By Cathy Nesbitt
Jun 27, 2013
Composting is a wonderful way to reduce your ecological footprint and produce a natural soil amendment for lawns and gardens. It is estimated that the average Canadian household produces one tonne of organic waste per year. If every household started composting, the volume of material being landfilled would be reduced by approximately one third.
Composting is a natural process that transforms organic waste into a soil enhancer called humus. Kitchen scraps, leaves, and yard waste are excellent compostable materials. Composting helps maintain a healthy, sustainable environment.
Composting is a simple process that also helps the environment. Successful composting is as easy as combining layers. Composting requires a carbon:nitrogen mix, moisture and air circulation. Add a layer of brown material (carbon comes from dried leaves, brown grass or even shredded paper), then add a layer of green material (nitrogen comes from fruit/vegetable scraps, plant cuttings). The pile should be aerated or turned once a week to allow air to circulate. Water may be required to ensure that the pile remains moist. If the compost pile dries out, all activity stops. If possible, place composter in a sunny location.

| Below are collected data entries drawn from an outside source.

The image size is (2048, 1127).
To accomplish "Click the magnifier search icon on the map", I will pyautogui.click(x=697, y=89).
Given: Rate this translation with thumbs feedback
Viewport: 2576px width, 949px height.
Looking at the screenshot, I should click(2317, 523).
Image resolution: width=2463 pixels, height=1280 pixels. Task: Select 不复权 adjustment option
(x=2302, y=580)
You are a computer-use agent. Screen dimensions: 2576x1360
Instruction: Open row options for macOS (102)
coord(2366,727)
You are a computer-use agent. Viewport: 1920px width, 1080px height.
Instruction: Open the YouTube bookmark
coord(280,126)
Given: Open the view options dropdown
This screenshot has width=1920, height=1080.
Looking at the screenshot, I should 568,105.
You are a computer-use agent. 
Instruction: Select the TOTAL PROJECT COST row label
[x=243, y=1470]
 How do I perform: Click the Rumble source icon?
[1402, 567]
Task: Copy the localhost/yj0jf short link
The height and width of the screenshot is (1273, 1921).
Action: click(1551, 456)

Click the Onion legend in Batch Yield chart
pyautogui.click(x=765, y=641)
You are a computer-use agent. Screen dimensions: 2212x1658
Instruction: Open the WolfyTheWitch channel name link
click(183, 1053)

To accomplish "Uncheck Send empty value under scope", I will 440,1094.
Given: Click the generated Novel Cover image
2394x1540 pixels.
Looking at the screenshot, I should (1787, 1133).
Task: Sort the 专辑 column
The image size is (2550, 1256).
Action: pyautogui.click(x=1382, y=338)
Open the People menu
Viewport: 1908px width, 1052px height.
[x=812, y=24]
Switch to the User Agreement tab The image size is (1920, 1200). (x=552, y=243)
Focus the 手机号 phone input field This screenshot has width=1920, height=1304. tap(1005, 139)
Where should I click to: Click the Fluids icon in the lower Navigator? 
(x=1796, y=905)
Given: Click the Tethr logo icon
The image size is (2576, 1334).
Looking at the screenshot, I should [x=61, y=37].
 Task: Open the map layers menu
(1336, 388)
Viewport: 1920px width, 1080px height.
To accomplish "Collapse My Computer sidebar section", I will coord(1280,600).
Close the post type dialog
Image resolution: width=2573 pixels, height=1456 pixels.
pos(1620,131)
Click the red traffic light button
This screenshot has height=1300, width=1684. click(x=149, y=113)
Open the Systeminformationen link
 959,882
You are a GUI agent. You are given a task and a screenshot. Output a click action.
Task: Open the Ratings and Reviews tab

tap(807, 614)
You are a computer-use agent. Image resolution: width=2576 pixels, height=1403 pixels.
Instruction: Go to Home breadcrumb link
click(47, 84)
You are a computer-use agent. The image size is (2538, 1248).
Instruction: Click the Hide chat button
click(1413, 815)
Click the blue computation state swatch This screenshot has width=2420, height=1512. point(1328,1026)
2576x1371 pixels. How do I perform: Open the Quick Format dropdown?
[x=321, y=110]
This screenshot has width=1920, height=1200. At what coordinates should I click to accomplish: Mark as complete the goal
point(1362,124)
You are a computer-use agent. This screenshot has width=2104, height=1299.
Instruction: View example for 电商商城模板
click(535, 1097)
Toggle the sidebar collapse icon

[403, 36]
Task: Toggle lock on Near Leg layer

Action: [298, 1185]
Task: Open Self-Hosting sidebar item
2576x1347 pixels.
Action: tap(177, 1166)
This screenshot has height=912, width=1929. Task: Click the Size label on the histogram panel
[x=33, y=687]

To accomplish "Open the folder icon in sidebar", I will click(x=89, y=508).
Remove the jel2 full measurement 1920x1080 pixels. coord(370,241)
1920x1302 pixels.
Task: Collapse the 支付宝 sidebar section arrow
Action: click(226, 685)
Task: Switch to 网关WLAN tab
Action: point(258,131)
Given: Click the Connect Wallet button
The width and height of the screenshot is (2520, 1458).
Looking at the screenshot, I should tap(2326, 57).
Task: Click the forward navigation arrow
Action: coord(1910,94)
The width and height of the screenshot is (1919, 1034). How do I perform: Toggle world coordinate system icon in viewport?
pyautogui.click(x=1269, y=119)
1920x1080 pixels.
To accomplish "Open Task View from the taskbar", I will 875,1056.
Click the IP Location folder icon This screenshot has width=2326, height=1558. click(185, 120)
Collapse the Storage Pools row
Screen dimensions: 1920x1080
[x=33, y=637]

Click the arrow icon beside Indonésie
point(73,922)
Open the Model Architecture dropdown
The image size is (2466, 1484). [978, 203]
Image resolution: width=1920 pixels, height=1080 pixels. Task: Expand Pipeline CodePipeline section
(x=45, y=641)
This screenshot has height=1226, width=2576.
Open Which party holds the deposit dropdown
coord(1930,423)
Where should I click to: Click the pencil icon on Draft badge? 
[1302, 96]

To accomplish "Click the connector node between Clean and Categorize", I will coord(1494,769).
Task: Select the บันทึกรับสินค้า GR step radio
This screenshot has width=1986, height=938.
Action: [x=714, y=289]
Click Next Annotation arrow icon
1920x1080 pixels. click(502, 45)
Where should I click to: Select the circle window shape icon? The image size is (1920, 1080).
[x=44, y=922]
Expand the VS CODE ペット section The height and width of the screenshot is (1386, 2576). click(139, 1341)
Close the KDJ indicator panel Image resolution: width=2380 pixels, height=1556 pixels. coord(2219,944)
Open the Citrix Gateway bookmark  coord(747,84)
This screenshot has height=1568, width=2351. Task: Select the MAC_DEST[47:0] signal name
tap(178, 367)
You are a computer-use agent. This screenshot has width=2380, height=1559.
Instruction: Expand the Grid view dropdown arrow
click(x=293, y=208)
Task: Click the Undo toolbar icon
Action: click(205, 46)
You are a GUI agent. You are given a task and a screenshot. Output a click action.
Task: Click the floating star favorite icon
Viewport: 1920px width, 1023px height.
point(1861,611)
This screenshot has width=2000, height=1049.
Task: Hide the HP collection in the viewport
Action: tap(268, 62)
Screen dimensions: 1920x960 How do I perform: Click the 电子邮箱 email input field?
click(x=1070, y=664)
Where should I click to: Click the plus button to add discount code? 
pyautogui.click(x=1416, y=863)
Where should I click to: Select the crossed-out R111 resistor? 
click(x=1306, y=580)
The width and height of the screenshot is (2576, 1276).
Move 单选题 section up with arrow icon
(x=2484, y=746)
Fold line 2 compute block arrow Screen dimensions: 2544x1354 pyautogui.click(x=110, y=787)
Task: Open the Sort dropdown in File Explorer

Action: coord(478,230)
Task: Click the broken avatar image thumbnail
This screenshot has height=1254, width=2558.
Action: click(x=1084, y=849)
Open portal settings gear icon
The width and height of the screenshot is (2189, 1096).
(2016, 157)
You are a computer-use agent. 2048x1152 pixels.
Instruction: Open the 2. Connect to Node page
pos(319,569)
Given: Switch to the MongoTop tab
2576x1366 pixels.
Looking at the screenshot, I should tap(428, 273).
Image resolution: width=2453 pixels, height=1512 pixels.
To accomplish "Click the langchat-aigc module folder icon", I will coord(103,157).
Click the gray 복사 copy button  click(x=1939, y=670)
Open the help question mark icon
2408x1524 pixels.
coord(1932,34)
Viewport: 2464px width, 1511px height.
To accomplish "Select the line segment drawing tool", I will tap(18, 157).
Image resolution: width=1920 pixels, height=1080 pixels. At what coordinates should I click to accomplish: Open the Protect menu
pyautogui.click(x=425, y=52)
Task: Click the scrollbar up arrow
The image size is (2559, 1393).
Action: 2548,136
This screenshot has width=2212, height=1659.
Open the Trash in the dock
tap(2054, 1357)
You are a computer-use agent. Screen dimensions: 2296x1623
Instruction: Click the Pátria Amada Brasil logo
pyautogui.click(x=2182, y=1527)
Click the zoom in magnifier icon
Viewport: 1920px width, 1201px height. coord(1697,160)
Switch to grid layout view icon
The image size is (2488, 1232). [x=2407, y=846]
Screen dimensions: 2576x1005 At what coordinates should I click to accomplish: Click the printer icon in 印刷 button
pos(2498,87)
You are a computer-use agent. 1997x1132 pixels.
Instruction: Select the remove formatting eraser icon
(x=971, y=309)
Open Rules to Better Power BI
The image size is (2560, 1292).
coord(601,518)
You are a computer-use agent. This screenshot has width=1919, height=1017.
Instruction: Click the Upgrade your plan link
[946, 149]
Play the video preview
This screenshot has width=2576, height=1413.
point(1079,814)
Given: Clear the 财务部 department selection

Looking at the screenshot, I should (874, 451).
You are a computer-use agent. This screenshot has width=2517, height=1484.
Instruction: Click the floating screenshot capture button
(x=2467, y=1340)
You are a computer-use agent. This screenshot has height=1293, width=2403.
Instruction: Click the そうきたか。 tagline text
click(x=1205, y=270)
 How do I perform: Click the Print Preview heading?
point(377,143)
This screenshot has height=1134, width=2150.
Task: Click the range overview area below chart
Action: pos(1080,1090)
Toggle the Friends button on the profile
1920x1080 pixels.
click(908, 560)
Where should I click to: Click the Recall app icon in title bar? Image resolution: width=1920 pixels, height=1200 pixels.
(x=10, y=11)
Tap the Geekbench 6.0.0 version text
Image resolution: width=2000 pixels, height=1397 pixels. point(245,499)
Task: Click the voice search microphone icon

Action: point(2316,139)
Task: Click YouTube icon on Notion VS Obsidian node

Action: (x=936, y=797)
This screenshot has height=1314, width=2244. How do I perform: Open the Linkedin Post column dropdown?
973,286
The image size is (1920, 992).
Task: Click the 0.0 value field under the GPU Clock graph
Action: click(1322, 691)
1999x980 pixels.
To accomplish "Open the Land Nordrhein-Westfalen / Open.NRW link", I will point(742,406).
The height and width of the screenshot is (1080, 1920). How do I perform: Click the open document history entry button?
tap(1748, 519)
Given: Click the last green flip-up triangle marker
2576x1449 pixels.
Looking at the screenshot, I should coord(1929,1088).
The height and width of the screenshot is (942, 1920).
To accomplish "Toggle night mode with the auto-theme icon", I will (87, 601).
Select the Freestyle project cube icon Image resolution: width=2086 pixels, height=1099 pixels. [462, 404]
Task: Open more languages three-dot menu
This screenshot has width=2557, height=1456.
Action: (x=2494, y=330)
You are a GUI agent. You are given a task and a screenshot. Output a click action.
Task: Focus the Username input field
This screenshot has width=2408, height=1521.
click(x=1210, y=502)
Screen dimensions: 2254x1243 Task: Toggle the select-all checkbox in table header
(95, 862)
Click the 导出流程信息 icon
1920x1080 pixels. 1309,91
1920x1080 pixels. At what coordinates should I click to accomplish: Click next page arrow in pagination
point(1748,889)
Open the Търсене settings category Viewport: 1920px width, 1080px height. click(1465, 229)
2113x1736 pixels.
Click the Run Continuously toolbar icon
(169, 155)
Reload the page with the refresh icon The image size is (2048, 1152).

Composting has many benefits:
Reduces the volume of material going to landfill
Recovers a valuable resource. Estimated 1/3 of the total waste stream can be composted!
Produces a natural soil enhancer – increase crop production!
Reduces greenhouse gas emissions. Organics combined with landfill material creates methane gas.
Reduces necessity for chemical additives – fertilizers and pesticides – saves money
Returns nutrients back to the soil
To increase the rate of composting, consider adding worms such as red wigglers to the pile. These wonders of nature not only speed up the process, they aerate the pile, and add valuable nutrients to the finished compost. Red Wigglers eat half their weight daily in organic matter. Therefore, one pound of worms can consume 3-4 pounds of organic matter weekly.
Worm composting or vermicomposting is an excellent alternative for those that do not have the space to do traditional backyard composting. As vermicomposting can be practiced indoors, composting continues throughout the year. Worms turn organic material into nutrient rich castings. Worm castings are recognized as one of nature’s finest organic fertilizers. Castings or worm compost is considered “Black Gold” among avid gardeners. Less dependence on chemical fertilizers will not only save money but will also benefit the environment.
There are three main components to successful worm composting: temperature, air circulation and moisture content. The optimum temperature is between 16-26?C (60-80?F). Worm composting is an aerobic process meaning “with oxygen”, so air holes in the worm bin are essential. Worms are approximately 90% moisture so they require a fairly moist environment. The bedding should be the consistency of a wrung out sponge.
Worm composting is an excellent way to get children interested in the environment. Worms are working pets that can help your children understand worm behaviour by seeing organic matter magically converted into soil. Why not employ these wonderful workers willing to work for food scraps?